═════ Stored data ═════

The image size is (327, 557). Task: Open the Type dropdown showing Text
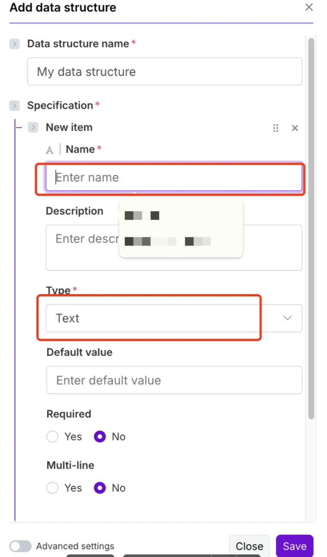[x=164, y=319]
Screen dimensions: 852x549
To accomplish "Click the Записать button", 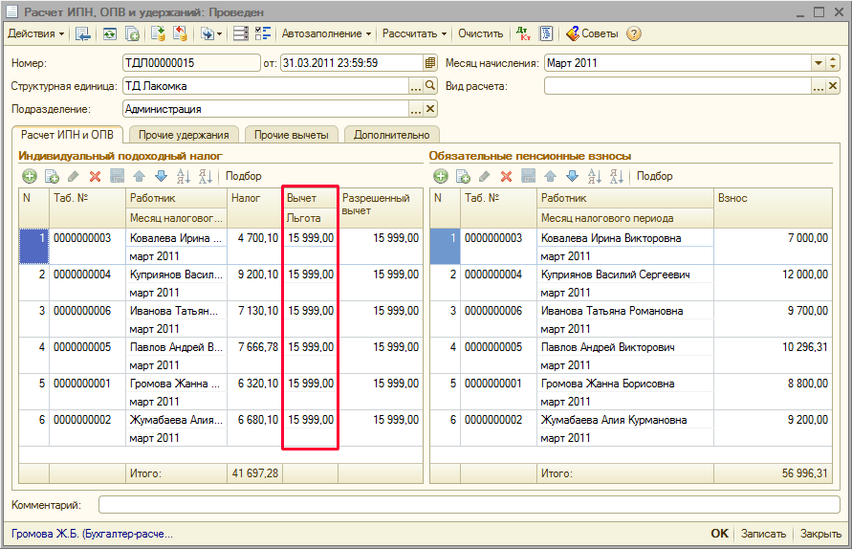I will (764, 534).

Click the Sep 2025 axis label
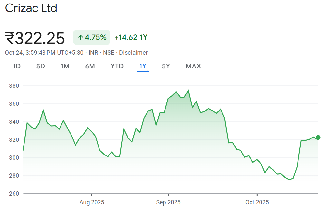[168, 202]
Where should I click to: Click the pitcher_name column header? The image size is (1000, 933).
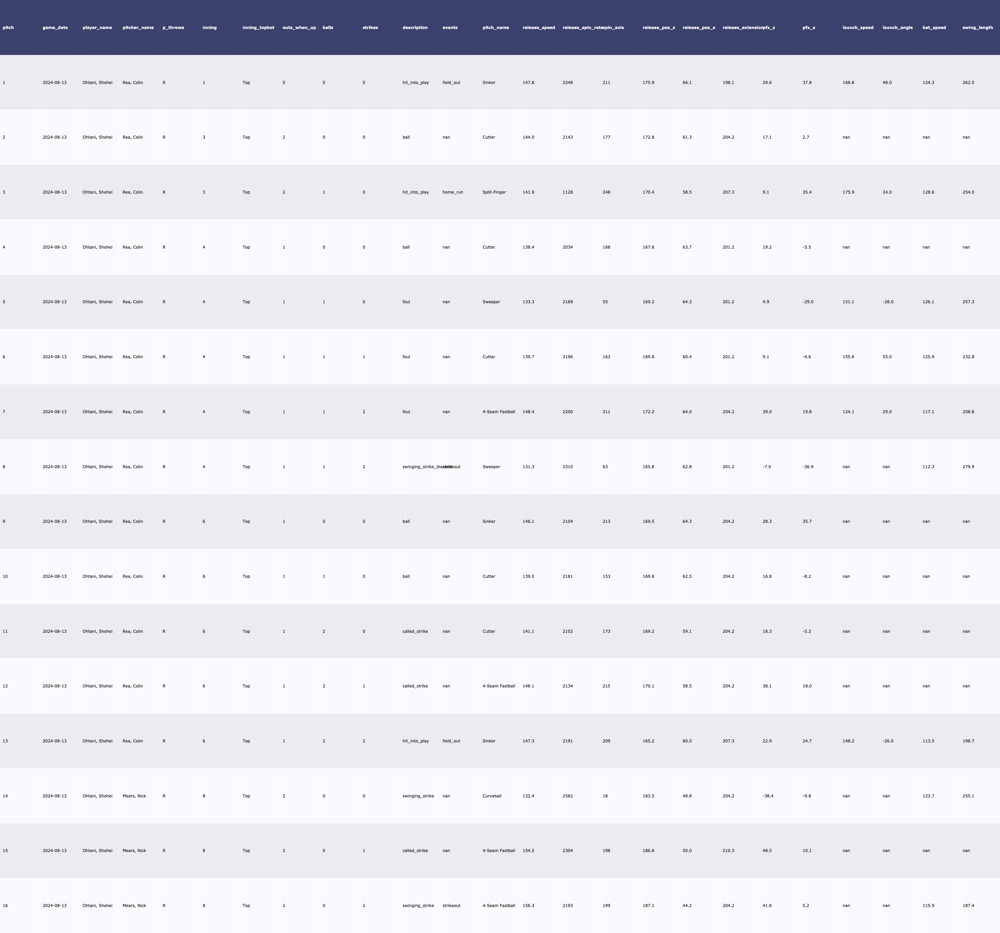[138, 28]
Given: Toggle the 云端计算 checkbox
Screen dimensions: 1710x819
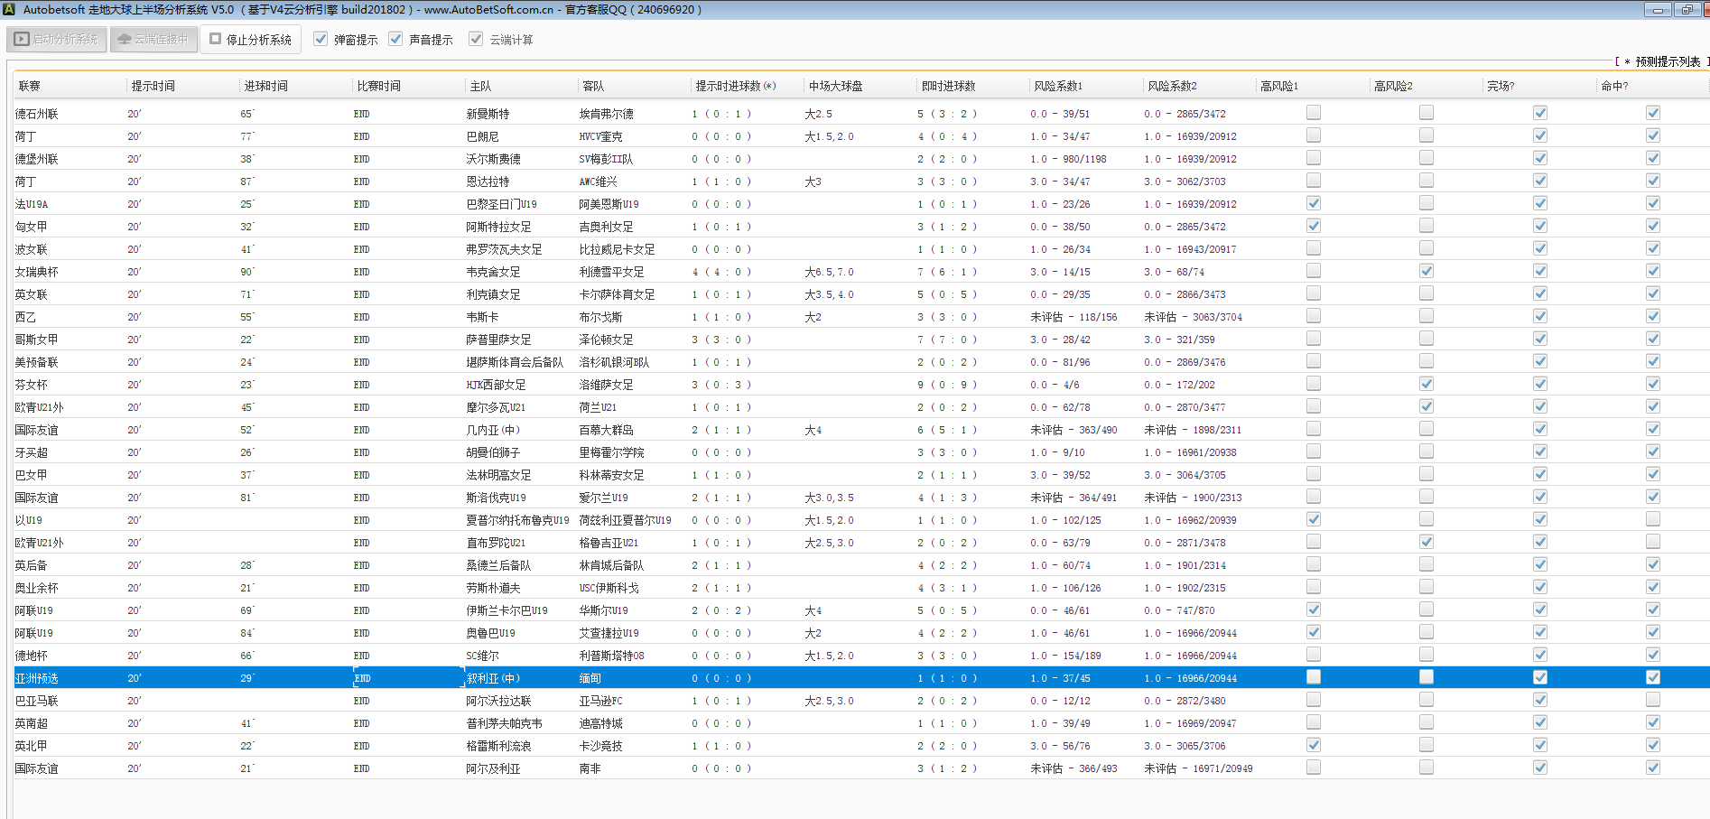Looking at the screenshot, I should click(x=476, y=39).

═════

> Stated goal
Give the lines of the entries as a JSON list of strings, one string per line and no blank lines, starting at the line with "Given: Toggle the 云端计算 checkbox" and running through the end of the entries. Leave out the pictures.

> Answer to the task
[
  "Given: Toggle the 云端计算 checkbox",
  "Screen dimensions: 1710x819",
  "Looking at the screenshot, I should click(x=476, y=39)."
]